::: GIVEN RECORDS
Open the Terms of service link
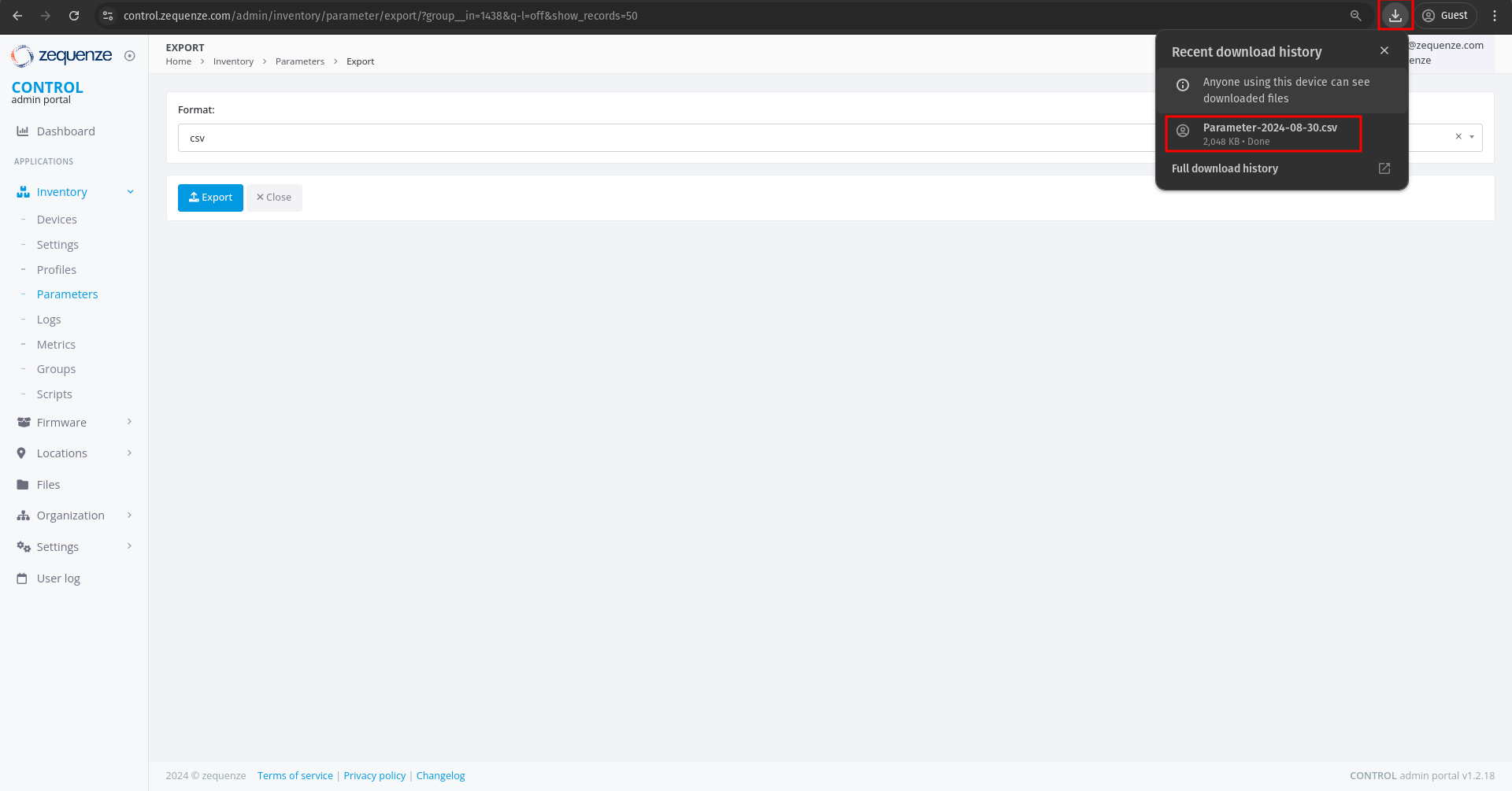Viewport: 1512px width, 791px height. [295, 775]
::::::
::: GIVEN RECORDS
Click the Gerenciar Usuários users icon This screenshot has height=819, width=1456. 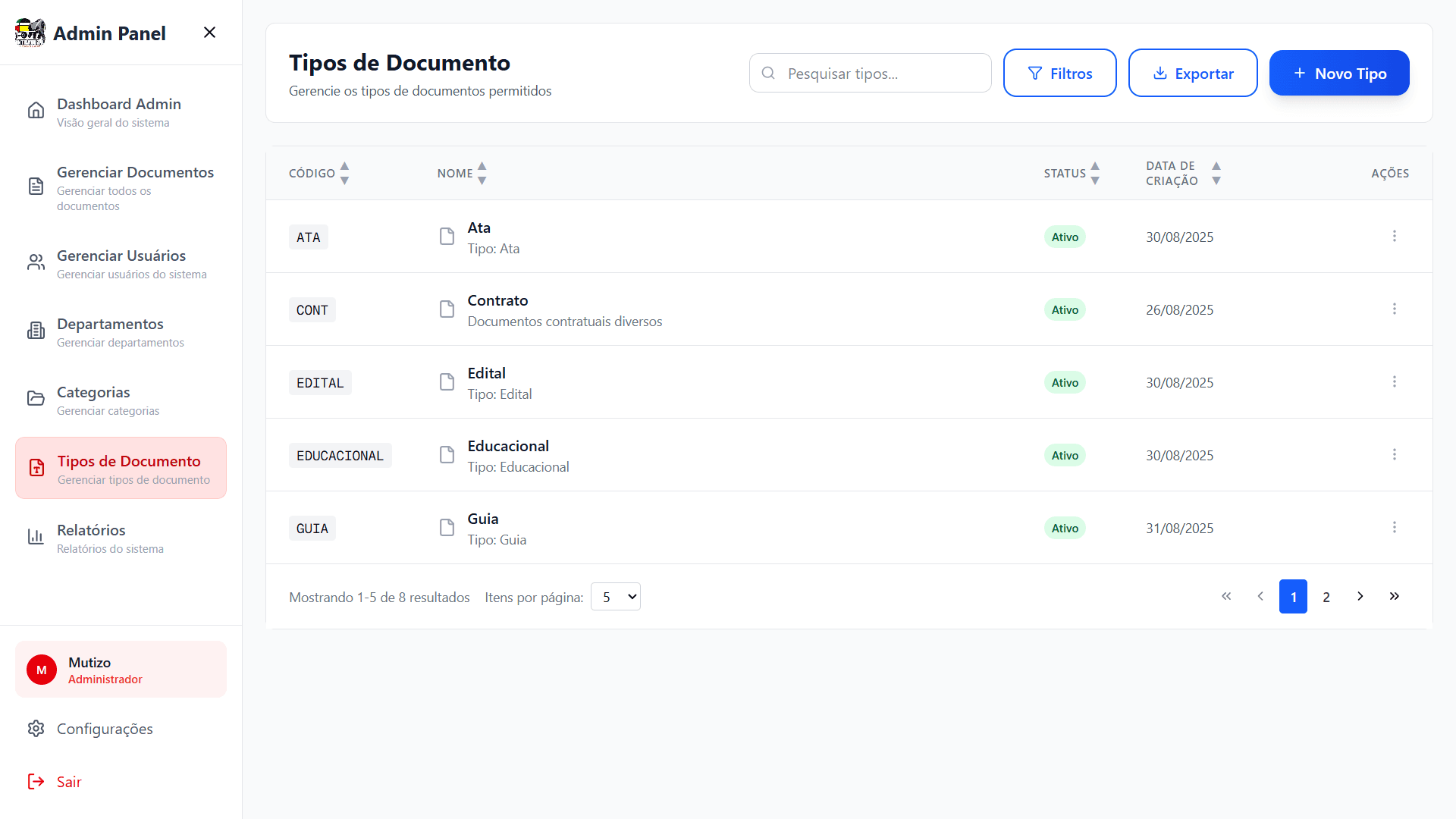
::::::
::: GIVEN RECORDS
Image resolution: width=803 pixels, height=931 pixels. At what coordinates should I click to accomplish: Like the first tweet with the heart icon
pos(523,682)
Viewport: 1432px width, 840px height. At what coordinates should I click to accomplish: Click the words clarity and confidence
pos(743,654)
::::::
__REQUIRED TASK__.
Rewrite the material from the line containing "Image resolution: width=803" through the line containing "pos(743,654)" as a JSON list of strings, one string per line, omitting blank lines.

__EXERCISE SOLUTION__.
[
  "Image resolution: width=803 pixels, height=931 pixels. At what coordinates should I click to accomplish: Like the first tweet with the heart icon",
  "pos(523,682)",
  "Viewport: 1432px width, 840px height. At what coordinates should I click to accomplish: Click the words clarity and confidence",
  "pos(743,654)"
]